Le quartette du Dialogue national tunisien a reçu vendredi le prix Nobel de la paix. Une façon de récompenser la transition démocratique mise en place en Tunisie dès 2013, notamment grâce à une conciliation avec le parti islamiste au pouvoir.

En 2013, deux ans après le renversement de Zine el-Abidine Ben Ali lors de la révolution de jasmin en Tunisie, le ciel s’assombrissait au dessus de la tête des Tunisiens. Suite aux assassinats, en février et en juillet, de deux opposants au pouvoir, des milliers de manifestants réclamaient, via des sittings spectaculaires, la chute du gouvernement de la troïka dirigée par les islamistes d'Ennahda. À l’époque, les contestataires de 2011 criaient au vol des idéaux de leur révolution.
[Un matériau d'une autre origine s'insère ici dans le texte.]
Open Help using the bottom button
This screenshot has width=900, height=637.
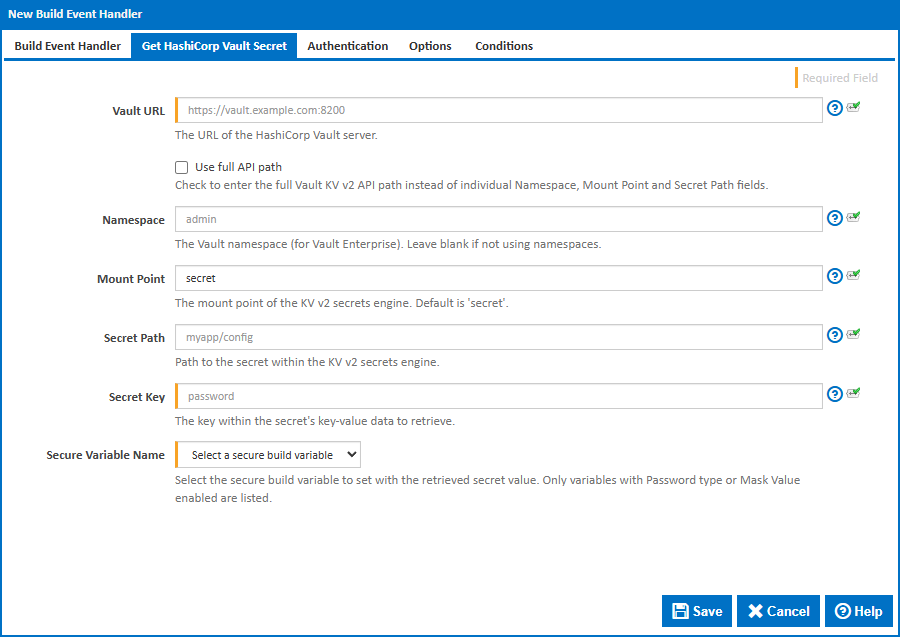[x=858, y=611]
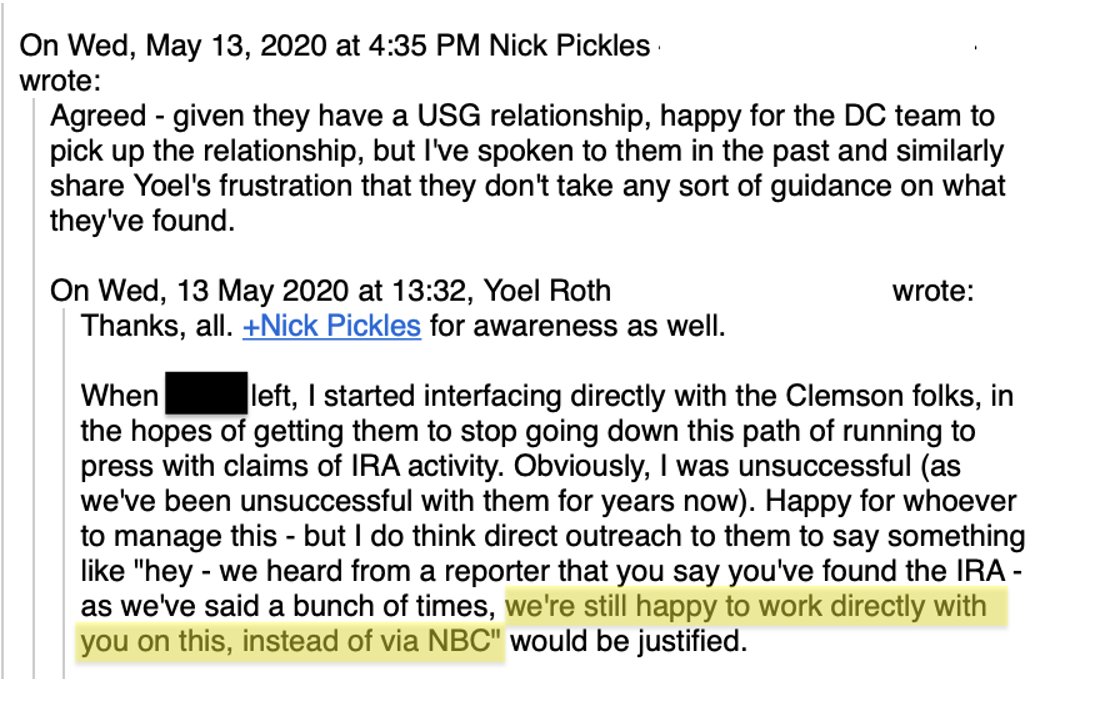
Task: Click "wrote:" after Yoel Roth's header
Action: [x=932, y=292]
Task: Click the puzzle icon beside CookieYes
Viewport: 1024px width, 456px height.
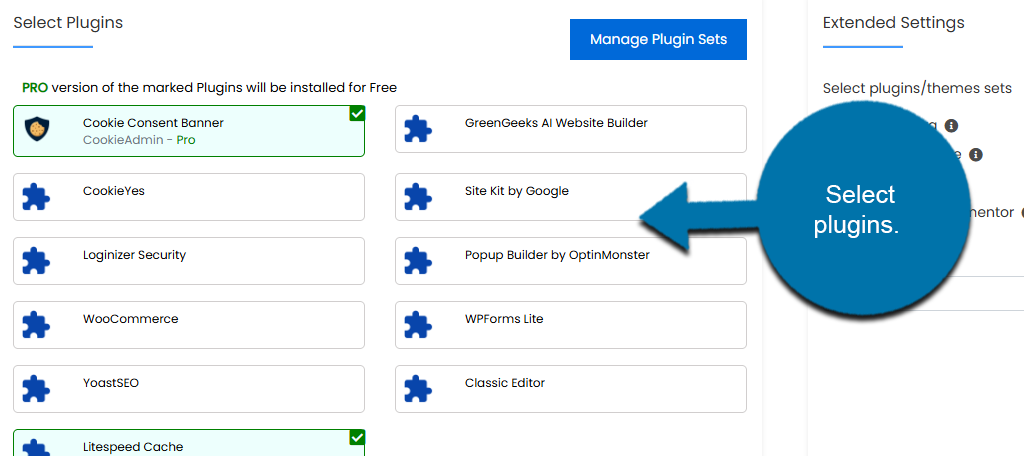Action: coord(37,198)
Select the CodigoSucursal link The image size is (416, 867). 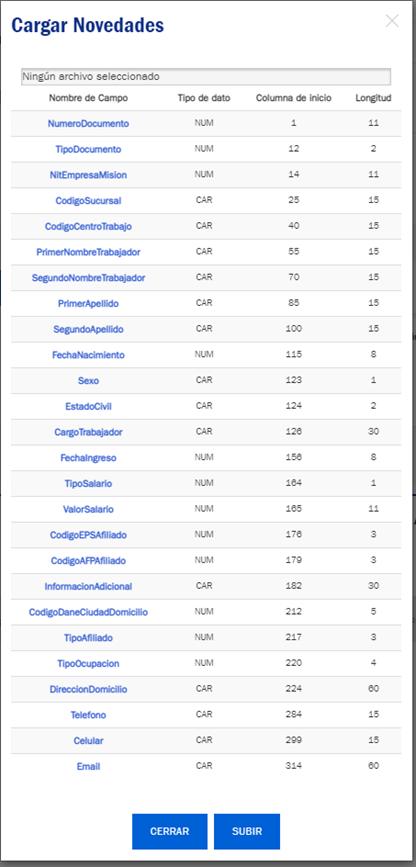point(89,201)
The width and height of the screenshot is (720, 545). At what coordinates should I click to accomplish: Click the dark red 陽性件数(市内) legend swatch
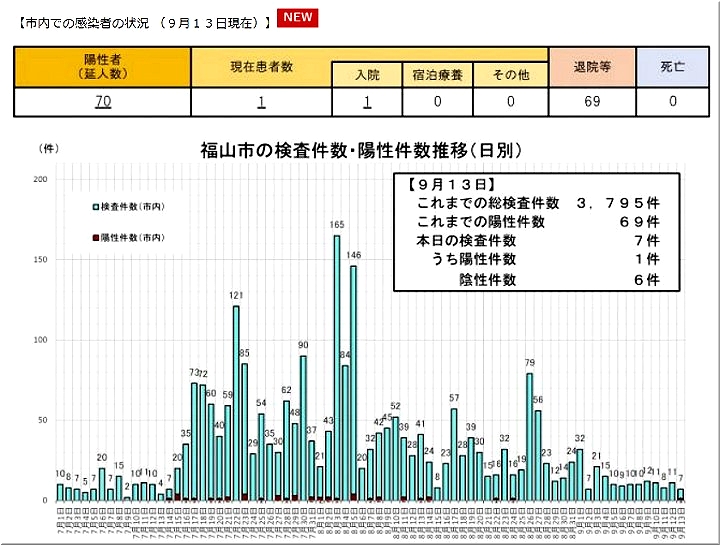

Vendredi 9 octobre 2015, c'est la transition démocratique menée dans ce pays qui a été récompensée au plus haut niveau avec l’attribution du prix Nobel de la Paix au Dialogue national tunisien. Ce quartette, créé au cours de l’été 2013 par quatre organisations, a permis de dénouer un blocage politique inquiétant pour l’avenir de la Tunisie.

Ces quatre organismes – l’Union générale tunisienne du travail (UGTT), la Ligue tunisienne des droits de l'Homme, le Syndicat du patronat (Utica) et l'Ordre des avocats – composent le dialogue national tunisien. Celui-ci a favorisé les liens entre deux ennemis jurés : Ennahda, au pouvoir, et Nidaa Tounès, parti d’opposition, anti-islamiste. Les objectifs étaient à moyen terme d’obtenir la démission du gouvernement, de finaliser la rédaction de la nouvelle Constitution et de mettre en place des élections.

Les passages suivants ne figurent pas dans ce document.